VideoKitError (invalid arguments, unreadable video), FfmpegNotFoundError (ffmpeg/ffprobe missing — message includes install hints), FfmpegError (ffmpeg failed — carries exitCode and stderrTail), DuckingFailedError (the ducking API accepted the job but could not finish it — carries code and refunded). Errors from the Sonilo API pass through as the sonilo package's typed errors.
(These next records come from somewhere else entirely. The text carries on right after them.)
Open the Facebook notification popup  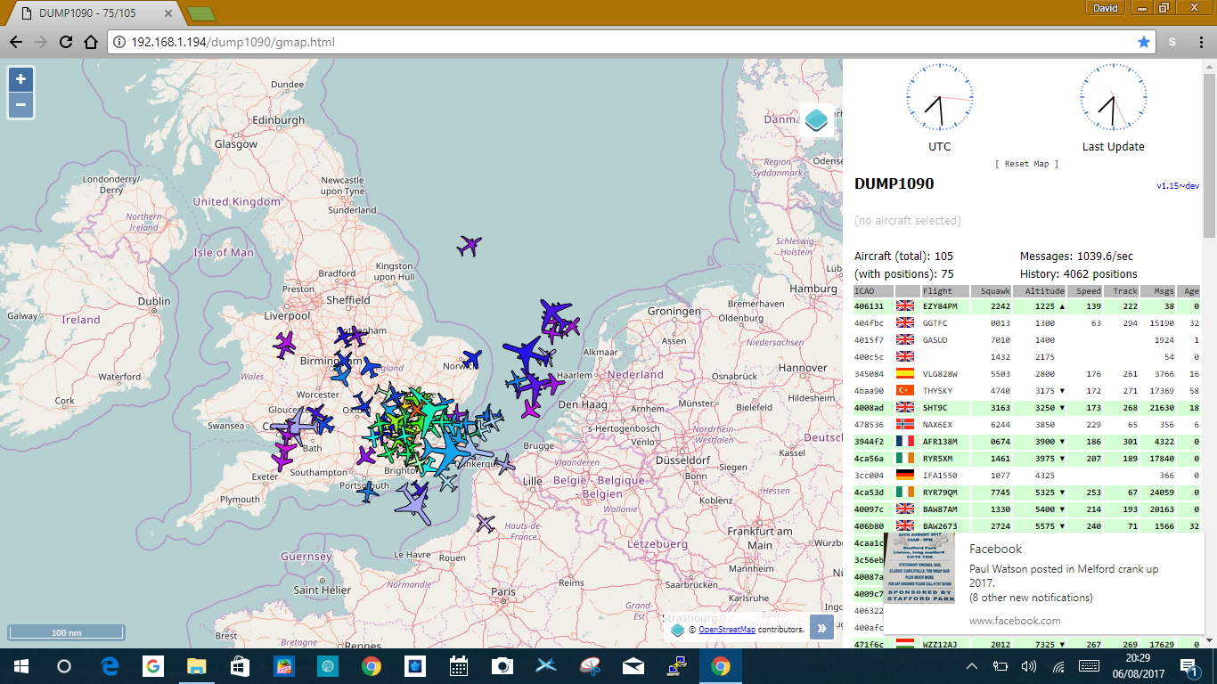[1042, 583]
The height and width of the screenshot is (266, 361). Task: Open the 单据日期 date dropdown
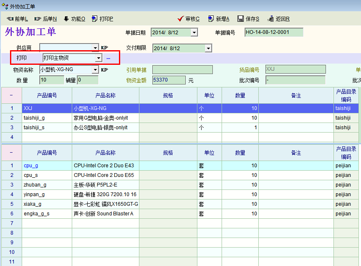194,33
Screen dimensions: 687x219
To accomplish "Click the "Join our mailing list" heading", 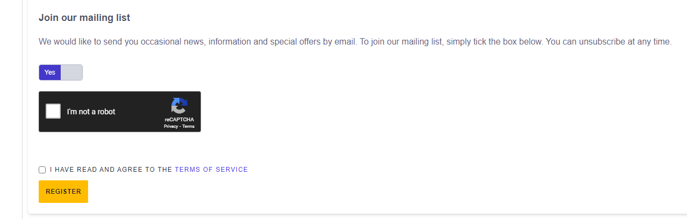I will (84, 18).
Failures after the ducking job was submitted are wrapped in a VideoKitError, so that the message can carry the task id and the fact that you have already been charged (see above). The original error stays reachable on cause, so your own cancellation is still recognisable as one:

try {
  await duckMusicUnderSpeech({ video, audio, output, signal: controller.signal });
} catch (err) {
  if (err instanceof VideoKitError && (err.cause as Error | undefined)?.name === "AbortError") {
    return; // we aborted this ourselves
  }
  throw err; // note: the task is still running, and still billed — see the task id in the message
}

refunded reports what the server said at the moment the task was polled, not a final verdict: the backend marks a task failed before it reverses the charge, and retries a reversal that fails. So refunded: false means the reversal had not landed yet, not that you were definitely billed — the message says as much.